WHAT IS NEEDED: In the entries below, the lines from the one with "How do I perform: Click the Aadhaar" through the one with "Task: Click the header site logo" are to be copied exactly; both ends count.

Stored data entries
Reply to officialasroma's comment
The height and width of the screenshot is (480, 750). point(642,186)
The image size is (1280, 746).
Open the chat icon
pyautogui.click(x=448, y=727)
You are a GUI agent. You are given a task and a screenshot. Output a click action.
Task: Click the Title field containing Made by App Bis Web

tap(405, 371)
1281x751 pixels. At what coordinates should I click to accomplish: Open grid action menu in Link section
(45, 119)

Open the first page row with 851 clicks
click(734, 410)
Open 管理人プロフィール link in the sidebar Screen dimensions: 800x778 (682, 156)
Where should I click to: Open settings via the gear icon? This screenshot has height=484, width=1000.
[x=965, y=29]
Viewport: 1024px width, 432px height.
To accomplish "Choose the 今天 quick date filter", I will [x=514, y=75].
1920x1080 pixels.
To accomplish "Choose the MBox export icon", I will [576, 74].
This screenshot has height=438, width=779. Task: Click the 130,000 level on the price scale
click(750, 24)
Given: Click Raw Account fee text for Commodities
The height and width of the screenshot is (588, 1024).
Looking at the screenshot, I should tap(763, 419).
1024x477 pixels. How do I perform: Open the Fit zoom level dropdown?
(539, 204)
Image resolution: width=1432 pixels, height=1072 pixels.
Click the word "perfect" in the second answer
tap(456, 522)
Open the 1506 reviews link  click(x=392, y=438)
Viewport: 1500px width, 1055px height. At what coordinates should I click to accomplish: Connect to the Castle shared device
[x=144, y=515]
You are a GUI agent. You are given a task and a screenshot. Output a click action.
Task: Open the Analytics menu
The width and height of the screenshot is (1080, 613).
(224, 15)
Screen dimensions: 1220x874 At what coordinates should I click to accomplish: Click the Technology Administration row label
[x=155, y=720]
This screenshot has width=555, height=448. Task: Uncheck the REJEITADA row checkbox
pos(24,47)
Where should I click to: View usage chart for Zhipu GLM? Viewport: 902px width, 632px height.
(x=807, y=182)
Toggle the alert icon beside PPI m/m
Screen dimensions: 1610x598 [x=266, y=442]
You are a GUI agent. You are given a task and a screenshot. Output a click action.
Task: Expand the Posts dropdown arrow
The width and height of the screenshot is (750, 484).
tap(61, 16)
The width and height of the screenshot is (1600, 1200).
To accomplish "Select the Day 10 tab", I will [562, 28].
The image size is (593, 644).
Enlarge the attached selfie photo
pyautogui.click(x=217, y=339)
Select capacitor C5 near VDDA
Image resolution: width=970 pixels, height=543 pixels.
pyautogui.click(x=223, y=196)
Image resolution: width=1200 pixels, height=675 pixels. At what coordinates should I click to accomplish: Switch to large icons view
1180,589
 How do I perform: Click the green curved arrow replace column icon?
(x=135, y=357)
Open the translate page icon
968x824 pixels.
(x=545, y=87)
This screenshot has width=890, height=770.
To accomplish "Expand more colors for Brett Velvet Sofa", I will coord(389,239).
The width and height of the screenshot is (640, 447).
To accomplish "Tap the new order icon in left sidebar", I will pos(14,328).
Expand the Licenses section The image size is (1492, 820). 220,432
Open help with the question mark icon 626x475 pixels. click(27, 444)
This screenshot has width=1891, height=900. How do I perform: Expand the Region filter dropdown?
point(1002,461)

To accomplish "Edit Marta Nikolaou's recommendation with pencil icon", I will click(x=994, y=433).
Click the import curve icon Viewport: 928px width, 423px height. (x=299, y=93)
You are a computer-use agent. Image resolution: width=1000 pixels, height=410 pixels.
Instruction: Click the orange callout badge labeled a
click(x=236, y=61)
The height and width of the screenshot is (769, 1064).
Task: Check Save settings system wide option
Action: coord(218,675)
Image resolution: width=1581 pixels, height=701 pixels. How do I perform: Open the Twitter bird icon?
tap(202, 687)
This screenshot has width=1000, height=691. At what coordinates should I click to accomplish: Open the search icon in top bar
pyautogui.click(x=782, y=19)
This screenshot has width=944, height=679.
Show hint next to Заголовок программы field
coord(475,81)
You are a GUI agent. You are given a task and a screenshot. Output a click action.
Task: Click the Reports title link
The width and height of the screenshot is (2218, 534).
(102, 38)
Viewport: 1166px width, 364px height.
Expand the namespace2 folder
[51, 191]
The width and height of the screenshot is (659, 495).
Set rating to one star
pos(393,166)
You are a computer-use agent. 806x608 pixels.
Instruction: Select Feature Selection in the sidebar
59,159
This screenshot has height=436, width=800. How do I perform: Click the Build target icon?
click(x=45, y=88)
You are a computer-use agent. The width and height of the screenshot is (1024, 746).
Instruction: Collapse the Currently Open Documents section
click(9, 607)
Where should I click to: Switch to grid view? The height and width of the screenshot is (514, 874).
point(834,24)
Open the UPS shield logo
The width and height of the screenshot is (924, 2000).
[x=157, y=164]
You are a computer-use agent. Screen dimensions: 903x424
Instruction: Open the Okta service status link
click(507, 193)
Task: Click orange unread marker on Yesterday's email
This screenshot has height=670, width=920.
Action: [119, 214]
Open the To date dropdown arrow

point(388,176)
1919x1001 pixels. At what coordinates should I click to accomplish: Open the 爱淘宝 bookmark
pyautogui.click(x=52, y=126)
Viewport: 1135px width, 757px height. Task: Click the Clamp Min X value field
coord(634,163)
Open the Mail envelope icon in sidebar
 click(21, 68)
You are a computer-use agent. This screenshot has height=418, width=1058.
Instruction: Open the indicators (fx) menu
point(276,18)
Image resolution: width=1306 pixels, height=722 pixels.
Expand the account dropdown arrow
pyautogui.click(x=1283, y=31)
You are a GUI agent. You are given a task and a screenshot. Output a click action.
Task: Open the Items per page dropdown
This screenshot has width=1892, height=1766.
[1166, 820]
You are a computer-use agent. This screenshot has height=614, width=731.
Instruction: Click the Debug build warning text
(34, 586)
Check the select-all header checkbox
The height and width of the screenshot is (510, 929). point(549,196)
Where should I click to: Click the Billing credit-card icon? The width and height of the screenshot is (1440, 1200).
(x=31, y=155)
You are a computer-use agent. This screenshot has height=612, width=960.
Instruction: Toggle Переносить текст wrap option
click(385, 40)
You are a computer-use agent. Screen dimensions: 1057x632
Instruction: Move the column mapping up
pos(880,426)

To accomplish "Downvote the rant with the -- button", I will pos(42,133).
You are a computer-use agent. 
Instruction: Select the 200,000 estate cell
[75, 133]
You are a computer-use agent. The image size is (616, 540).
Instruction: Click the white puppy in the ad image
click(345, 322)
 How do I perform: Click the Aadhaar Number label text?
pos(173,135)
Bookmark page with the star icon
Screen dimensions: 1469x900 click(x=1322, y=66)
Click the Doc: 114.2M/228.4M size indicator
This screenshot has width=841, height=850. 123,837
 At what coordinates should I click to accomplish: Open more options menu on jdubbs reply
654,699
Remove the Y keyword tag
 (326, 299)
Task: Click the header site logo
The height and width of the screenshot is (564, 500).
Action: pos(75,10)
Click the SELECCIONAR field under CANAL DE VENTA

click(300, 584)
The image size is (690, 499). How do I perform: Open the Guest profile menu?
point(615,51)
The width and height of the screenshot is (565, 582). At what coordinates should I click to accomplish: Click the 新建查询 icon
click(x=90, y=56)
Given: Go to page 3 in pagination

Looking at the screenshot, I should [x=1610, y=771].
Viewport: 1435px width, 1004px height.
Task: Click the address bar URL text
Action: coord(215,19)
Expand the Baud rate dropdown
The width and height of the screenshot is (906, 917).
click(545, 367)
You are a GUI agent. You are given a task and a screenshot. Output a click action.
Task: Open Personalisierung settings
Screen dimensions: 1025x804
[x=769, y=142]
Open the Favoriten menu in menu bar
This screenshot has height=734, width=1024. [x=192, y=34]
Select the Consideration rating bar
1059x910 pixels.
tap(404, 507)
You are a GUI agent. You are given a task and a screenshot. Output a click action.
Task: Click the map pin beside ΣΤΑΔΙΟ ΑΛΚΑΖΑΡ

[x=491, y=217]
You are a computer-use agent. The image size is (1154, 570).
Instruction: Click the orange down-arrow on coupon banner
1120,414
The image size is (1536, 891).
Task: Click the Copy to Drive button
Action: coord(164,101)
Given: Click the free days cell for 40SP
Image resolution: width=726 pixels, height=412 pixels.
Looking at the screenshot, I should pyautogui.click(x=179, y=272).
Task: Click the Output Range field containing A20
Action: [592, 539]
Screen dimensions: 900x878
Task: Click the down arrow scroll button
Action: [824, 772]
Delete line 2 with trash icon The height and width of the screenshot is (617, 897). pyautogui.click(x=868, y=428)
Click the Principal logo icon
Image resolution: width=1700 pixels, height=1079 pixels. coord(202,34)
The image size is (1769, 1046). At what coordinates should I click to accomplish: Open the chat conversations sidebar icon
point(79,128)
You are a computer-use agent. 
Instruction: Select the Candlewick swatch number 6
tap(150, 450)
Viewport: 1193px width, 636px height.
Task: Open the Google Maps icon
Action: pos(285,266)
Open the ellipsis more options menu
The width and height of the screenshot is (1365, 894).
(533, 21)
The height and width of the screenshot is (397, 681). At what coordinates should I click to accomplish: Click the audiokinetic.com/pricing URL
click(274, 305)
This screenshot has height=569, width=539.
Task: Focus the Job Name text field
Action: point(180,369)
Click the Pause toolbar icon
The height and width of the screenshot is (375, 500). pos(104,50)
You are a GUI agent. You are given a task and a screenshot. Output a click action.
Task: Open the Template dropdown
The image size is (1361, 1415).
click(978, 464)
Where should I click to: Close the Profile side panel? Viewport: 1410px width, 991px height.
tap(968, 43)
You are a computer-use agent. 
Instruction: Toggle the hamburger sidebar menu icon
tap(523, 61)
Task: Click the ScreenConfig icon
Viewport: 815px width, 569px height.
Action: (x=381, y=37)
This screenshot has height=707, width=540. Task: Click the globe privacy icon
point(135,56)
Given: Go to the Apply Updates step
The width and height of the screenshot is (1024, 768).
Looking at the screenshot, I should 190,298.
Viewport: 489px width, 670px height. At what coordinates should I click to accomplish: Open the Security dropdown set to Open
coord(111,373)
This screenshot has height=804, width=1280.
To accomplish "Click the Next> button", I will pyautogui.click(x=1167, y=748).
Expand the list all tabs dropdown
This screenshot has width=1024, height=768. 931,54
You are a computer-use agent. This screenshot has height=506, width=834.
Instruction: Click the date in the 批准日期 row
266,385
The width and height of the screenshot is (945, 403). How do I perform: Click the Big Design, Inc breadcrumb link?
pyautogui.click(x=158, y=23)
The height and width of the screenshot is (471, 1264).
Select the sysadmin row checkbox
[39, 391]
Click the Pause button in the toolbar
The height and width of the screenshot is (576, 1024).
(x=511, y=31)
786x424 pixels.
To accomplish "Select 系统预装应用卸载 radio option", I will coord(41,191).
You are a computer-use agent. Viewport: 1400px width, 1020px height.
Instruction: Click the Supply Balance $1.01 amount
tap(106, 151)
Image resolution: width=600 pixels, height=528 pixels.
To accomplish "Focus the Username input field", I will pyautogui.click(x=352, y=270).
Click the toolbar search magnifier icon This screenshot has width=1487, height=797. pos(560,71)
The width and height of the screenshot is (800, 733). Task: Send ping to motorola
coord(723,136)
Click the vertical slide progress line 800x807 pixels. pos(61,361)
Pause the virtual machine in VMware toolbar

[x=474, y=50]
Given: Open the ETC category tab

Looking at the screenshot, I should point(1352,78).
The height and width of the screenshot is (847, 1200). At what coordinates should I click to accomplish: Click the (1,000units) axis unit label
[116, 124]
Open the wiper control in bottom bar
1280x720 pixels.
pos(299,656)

RESPONSE TO THIS TASK:
 How do I perform: Click the Aadhaar Number label text?
pos(173,135)
Bookmark page with the star icon
Screen dimensions: 1469x900 click(x=1322, y=66)
Click the Doc: 114.2M/228.4M size indicator
This screenshot has width=841, height=850. 123,837
 At what coordinates should I click to accomplish: Open more options menu on jdubbs reply
654,699
Remove the Y keyword tag
 (326, 299)
Task: Click the header site logo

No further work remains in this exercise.